Written problem. Put the material from the line containing "The image size" through the end of the material into a two-column CSV with the columns "instruction" and "response". Give one row per item, holding its text and its answer, each in a single quoted field with line breaks replaced by spaces, and leave the pictures out.

☆ ☆ ☆

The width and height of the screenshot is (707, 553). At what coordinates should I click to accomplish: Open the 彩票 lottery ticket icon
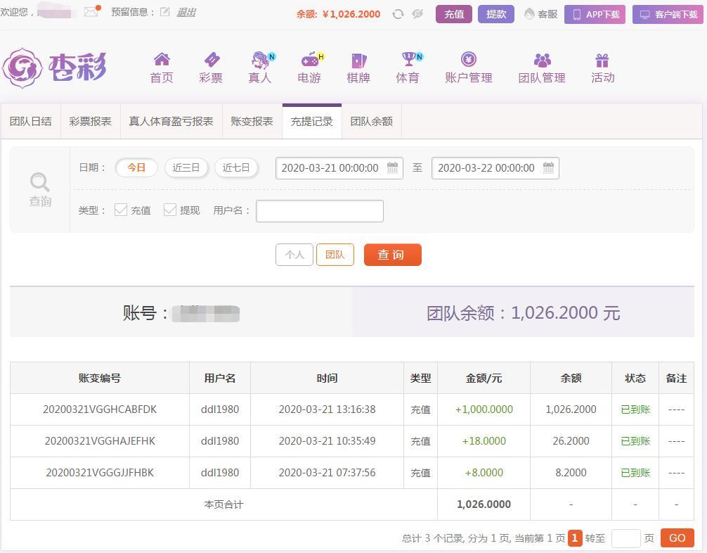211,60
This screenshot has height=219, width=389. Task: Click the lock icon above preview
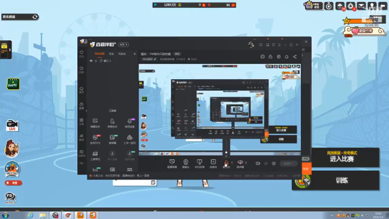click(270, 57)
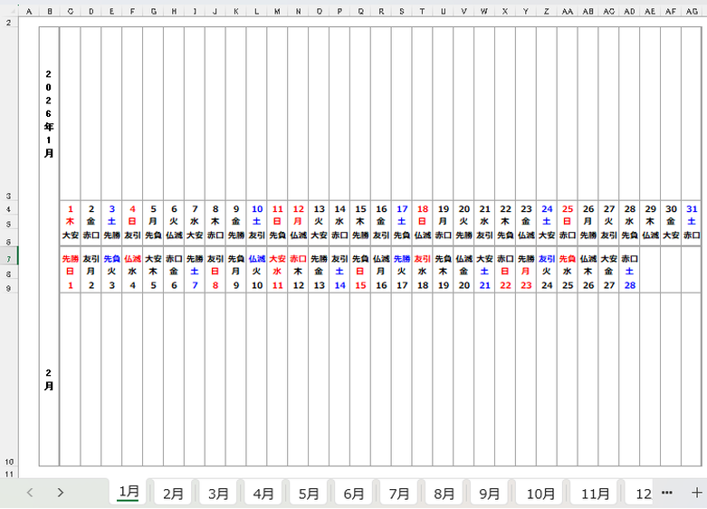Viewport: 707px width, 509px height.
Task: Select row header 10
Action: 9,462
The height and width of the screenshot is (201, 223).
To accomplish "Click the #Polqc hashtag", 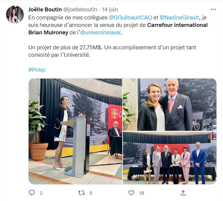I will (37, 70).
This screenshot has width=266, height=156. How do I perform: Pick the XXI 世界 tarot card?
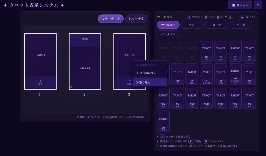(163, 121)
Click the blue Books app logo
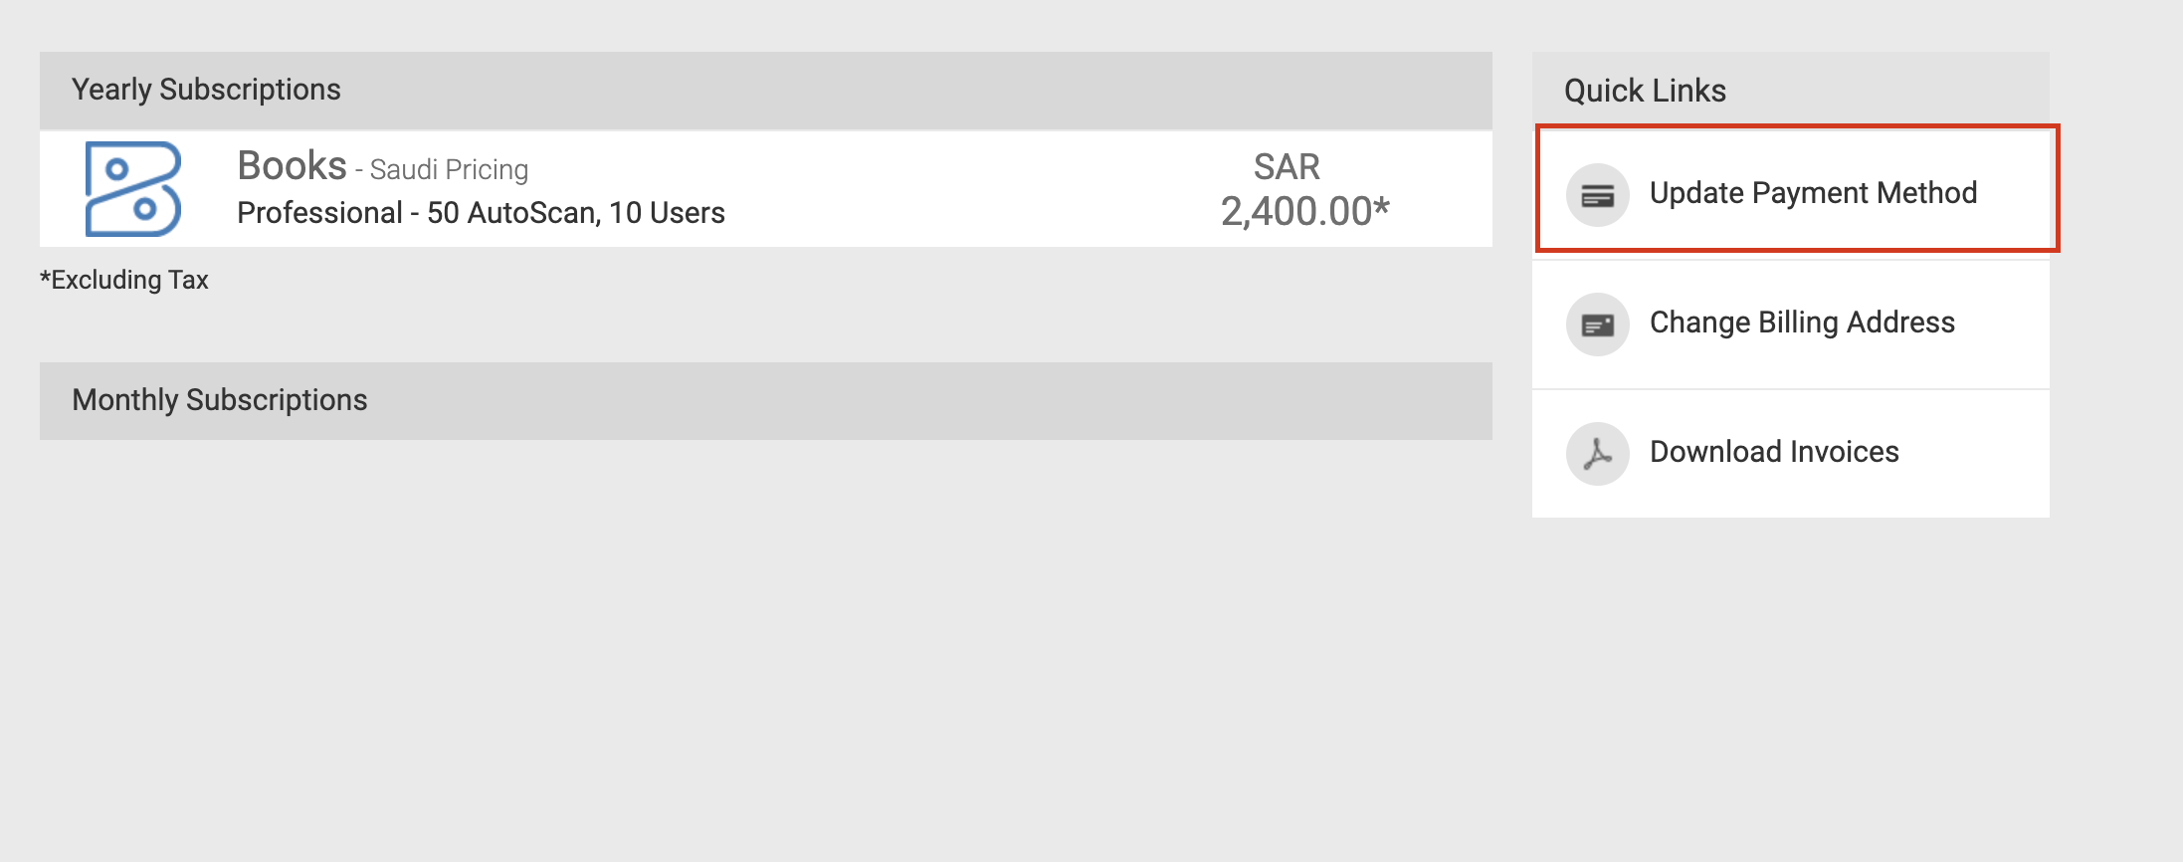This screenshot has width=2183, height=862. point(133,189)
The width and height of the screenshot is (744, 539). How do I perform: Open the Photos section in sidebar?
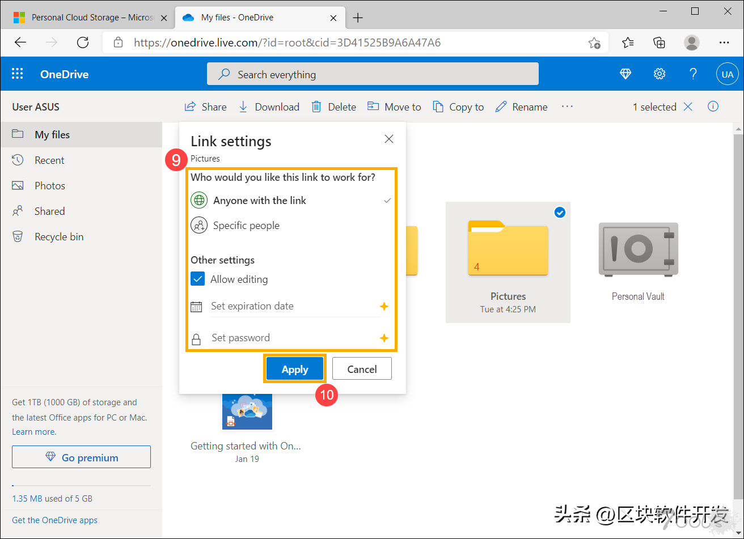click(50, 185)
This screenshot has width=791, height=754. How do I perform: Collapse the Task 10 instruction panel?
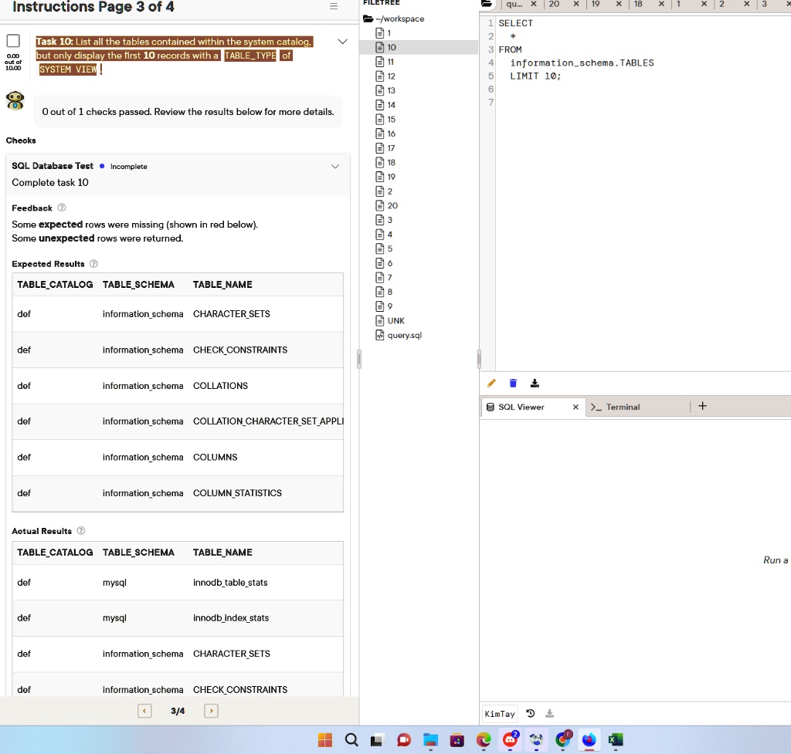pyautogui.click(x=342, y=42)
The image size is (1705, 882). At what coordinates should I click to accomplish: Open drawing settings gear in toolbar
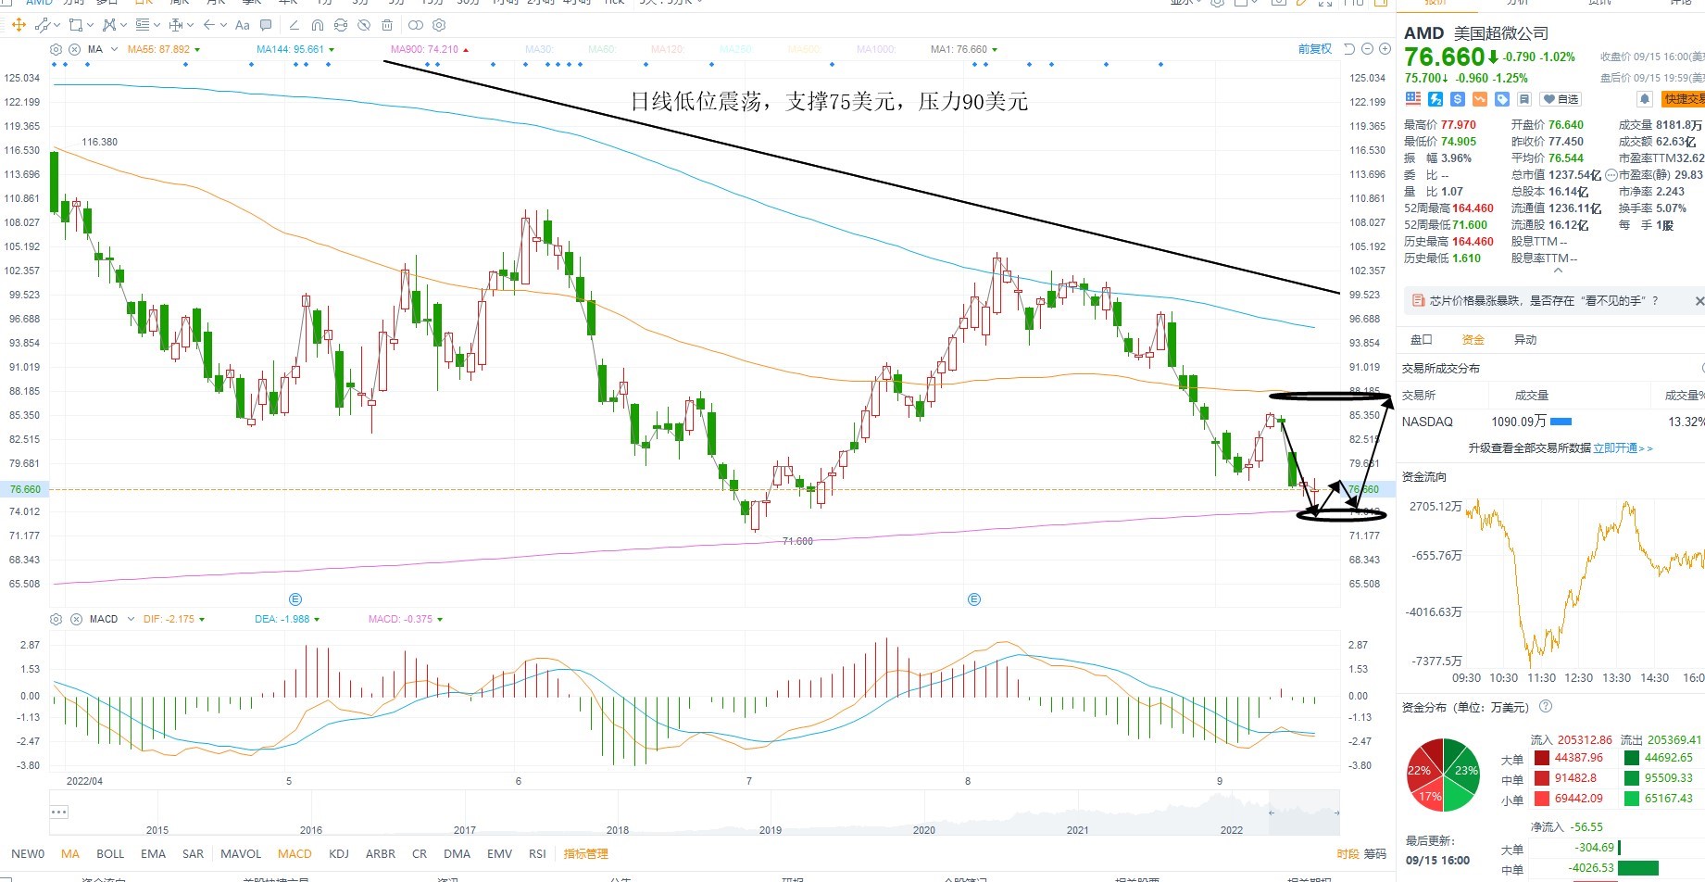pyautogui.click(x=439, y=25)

☆ ☆ ☆

Task solution.
instruction,response
"The image size is (1705, 882). At what coordinates should I click to accomplish: Open drawing settings gear in toolbar","pyautogui.click(x=439, y=25)"